WASHINGTON — A California congressman withdrew a controversial proposal Friday to create a recreational hunting facility for wounded military personnel and disabled veterans on Santa Rosa Island in the Channel Islands National Park.
The proposal by Rep. Duncan Hunter (R-El Cajon), chairman of the House Armed Services Committee, was strenuously opposed by Democrats, environmentalists and National Park Service officials, who contended that it would restrict public access to the 54,000-acre island and undercut efforts to eradicate nonnative deer and elk herds that are harming endangered species there.
The measure, proposed during House-Senate conferences over the military appropriations bill, initially called for shifting management of the island to the Defense Department from the National Park Service. Although Hunter removed that provision Friday, critics said the proposal was still in conflict with a 1997 court settlement requiring the former owners of Santa Rosa Island to start phasing out elk and deer in 2008 and to eliminate them by the end of 2011.
"I am ecstatic it has been withdrawn," Park Supt. Russell Galipeau said in a phone interview from the island. "This great piece of real estate that is now owned by the public will remain a great place for them to recreate and learn about this resource and endangered species
Santa Rosa Island is the second-largest of five islands in Channel Islands National Park, which was created in 1980. The National Park Service purchased the island in 1986 for $30 million from the Vail & Vickers Co., which had operated the island as a cattle ranch since the early 1900s.
Hunter -- who is an avid hunter and a Vietnam veteran -- said he simply wanted to set up a hunting program for disabled military personnel and stop the Park Service from killing off all the deer and elk. During a floor exchange Thursday, he said the idea came to him as he drove within sight of the island with a car full of Marines who recently had returned from Iraq.
Spokesman Josh Holly confirmed Friday that Hunter had pulled back his proposal, opting to work with colleagues on bill language that would accomplish his goals next year.
His efforts to insert the proposal in the military spending bill prompted strong congressional resistance, with some questioning whether proposed changes in a national park belonged in a military bill and whether they even should be considered without a full public hearing by committees overseeing parks.
Hunter's measure was opposed by California's Sens. Dianne Feinstein and Barbara Boxer, both Democrats, and by Rep. Lois Capps (D-Santa Barbara), whose district includes the island.
"If this measure had become law, it could have restricted access to this land and ostensibly turned it into a private reserve for members of the armed services and veterans," Feinstein said Friday.
Capps said she was pleased that Hunter pulled back his proposal. "The Channel Islands National Park is a national treasure, and it is very important that all Americans continue to have access to the entire park," she said. "It is also important that the hunting operation be terminated as currently scheduled ... so the Park Service can return the island back to its historic form."
Craig Obey, vice president of the National Parks Conservation Assn., which opposed the measure, said: "Congress and the American public effectively rebuked this outrageous effort to chop up a national park and deny the public full access."
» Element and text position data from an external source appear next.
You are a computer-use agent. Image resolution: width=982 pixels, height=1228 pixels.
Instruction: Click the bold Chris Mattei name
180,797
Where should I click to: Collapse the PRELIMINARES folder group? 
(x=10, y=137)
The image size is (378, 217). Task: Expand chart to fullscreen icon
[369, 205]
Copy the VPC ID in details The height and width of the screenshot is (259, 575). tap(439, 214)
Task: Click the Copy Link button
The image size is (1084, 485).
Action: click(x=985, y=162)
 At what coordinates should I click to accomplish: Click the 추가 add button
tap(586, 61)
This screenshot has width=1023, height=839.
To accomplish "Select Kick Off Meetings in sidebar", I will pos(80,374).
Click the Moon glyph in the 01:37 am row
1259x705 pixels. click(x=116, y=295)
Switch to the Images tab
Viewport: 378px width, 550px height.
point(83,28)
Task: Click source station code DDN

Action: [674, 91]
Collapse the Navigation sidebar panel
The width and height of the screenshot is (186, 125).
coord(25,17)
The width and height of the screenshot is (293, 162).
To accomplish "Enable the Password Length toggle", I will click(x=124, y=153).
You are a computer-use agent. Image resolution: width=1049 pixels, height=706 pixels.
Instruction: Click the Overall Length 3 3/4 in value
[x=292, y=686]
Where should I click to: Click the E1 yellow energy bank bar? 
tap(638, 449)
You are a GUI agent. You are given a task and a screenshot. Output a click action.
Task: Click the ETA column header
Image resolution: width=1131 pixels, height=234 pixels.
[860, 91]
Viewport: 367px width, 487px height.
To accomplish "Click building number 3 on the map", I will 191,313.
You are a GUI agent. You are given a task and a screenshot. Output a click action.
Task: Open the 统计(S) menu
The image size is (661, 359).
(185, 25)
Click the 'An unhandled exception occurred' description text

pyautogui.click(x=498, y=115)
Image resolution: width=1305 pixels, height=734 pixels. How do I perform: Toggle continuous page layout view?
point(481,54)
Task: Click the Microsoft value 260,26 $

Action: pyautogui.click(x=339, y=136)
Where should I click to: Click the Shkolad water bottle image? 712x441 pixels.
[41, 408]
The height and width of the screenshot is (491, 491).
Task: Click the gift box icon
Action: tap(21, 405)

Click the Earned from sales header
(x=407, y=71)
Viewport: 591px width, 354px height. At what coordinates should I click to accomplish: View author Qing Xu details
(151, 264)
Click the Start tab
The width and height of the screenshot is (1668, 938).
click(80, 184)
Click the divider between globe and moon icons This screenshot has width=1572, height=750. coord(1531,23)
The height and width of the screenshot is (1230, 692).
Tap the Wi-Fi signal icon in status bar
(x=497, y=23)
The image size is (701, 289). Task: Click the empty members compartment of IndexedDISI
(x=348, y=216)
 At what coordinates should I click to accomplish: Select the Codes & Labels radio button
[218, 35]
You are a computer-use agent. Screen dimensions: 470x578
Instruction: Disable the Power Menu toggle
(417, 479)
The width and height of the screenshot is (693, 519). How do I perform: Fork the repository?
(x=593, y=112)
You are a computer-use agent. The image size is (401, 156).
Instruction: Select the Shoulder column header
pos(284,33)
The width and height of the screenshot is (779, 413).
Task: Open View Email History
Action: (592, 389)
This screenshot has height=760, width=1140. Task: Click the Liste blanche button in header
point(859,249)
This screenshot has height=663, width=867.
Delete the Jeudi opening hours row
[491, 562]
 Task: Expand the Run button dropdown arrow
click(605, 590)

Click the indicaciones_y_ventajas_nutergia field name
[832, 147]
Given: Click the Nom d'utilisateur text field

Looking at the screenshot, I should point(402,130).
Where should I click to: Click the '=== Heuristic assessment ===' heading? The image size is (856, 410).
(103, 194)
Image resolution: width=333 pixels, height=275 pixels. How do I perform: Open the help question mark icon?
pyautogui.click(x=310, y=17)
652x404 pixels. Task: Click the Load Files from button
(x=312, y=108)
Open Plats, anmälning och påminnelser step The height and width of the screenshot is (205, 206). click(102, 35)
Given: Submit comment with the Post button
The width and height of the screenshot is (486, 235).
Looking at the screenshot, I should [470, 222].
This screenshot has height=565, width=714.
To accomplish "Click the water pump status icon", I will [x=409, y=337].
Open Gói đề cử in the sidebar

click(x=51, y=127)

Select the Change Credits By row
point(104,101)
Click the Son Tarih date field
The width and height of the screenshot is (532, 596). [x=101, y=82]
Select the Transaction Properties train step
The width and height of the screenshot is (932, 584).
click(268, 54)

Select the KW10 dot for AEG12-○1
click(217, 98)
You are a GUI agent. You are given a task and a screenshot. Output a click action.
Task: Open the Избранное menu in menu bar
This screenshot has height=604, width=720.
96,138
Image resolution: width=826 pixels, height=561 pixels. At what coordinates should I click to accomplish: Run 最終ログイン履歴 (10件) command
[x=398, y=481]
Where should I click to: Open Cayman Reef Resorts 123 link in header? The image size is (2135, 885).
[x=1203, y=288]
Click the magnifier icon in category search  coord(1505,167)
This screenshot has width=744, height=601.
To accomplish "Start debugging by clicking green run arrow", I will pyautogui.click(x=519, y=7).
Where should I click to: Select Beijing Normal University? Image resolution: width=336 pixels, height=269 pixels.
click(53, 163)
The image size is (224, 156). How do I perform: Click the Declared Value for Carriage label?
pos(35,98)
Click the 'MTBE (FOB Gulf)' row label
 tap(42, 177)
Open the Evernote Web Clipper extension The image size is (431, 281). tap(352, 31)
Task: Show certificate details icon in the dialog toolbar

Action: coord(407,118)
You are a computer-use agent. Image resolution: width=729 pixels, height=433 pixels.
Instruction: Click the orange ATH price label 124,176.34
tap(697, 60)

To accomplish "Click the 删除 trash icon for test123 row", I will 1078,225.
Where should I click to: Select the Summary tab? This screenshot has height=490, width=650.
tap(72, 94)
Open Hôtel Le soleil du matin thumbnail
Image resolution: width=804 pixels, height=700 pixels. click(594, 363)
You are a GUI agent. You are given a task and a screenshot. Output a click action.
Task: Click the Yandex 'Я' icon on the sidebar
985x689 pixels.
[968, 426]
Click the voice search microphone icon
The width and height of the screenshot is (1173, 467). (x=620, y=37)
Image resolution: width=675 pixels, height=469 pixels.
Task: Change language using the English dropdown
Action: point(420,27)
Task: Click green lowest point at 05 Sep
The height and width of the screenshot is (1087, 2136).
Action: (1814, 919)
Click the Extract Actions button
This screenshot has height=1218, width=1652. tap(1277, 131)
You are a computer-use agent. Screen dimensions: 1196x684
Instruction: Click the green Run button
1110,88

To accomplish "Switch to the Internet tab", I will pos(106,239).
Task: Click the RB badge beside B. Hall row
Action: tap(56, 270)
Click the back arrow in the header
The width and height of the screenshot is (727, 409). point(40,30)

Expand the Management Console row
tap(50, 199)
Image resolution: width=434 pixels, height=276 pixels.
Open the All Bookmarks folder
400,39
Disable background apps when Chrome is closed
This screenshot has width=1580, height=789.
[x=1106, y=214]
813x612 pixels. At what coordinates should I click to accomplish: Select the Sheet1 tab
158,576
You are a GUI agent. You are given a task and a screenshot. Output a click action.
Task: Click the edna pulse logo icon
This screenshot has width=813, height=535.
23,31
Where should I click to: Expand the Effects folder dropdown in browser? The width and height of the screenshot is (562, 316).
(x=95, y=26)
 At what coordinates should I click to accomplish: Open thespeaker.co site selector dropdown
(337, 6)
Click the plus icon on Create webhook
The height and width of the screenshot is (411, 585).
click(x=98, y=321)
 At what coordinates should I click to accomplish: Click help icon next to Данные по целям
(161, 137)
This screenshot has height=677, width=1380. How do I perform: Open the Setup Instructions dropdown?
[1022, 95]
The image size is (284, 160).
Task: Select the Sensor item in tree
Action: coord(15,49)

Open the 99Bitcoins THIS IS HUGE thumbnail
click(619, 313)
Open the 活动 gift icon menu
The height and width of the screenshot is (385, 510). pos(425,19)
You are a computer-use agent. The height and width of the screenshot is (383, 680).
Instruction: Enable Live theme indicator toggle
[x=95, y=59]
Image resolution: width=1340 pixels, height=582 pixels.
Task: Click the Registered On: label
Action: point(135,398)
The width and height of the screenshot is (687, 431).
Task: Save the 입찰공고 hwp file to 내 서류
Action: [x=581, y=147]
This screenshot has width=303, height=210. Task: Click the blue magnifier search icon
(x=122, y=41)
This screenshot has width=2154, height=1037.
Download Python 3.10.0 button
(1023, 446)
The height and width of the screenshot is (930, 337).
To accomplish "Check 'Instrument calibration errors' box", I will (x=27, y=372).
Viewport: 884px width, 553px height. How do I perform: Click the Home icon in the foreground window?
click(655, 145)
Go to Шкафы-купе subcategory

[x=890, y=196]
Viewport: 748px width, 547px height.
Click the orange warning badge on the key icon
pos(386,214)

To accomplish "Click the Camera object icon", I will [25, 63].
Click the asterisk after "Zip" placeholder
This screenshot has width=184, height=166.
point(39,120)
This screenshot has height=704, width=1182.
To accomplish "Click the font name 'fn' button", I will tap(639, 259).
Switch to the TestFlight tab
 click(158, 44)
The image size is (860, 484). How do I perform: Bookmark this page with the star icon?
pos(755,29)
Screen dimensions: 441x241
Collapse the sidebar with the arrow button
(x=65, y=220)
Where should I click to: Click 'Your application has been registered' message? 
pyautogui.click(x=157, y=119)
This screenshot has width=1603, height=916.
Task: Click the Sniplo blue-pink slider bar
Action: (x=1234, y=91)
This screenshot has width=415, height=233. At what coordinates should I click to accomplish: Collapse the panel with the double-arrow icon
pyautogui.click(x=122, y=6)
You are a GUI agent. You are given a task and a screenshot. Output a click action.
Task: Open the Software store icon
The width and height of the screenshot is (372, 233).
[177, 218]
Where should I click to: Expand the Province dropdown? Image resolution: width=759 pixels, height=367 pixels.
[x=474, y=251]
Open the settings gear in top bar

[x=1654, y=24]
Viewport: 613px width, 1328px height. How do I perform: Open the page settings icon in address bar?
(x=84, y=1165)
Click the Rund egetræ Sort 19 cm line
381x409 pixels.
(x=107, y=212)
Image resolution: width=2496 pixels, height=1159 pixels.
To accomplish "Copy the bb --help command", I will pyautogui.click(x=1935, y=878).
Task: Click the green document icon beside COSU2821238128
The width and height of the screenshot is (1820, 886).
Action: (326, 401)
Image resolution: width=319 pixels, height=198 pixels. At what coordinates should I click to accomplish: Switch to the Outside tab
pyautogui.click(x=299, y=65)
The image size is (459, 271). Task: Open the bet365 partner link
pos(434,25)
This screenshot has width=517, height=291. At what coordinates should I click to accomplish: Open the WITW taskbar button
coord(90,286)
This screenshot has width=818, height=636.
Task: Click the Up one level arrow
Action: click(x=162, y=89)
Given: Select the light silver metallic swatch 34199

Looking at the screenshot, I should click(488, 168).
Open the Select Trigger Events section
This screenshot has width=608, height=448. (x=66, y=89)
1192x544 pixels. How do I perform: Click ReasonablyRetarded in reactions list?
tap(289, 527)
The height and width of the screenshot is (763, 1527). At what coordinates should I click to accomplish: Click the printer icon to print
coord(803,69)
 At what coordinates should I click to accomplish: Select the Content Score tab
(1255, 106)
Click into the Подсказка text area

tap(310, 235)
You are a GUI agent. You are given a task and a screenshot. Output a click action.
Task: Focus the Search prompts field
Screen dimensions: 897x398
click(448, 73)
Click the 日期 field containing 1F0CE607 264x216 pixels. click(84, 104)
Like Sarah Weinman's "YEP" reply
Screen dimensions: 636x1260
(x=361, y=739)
Under the sales agreement for Santa Rosa Island, the former owners were allowed to occupy a 7.5-acre parcel that included a historic ranch house, corrals and other ranch buildings. They also could continue to run cattle and commercial hunting operations for up to 25 years.
After a 1997 environmental lawsuit was settled, the owners halted the cattle operation but were allowed to continue a commercial hunting operation run by a contractor who charges up to about $16,500.
Park officials say the island receives about 6,000 visitors a year -- and the hunting operation draws about 100. During the hunting season, the public is restricted to a small portion of the island for several months.
The settlement called for reducing the deer and elk populations -- which officials say feed on some endangered plants -- by 25% a year starting in 2008. Language in Hunter's original measure would have kept the elk and deer populations at the present level of about 425 deer and 740 elk. The latest version said that "the populations of deer and elk may not be exterminated."
Nita Vail, spokeswoman for the former ranch owners, said her family did not request that Hunter make his proposal and she did not know enough to comment on it. "We have had no contact with his office," she said Thursday. "I have heard he is a hunter.... To the best of my knowledge, he has never been on the island."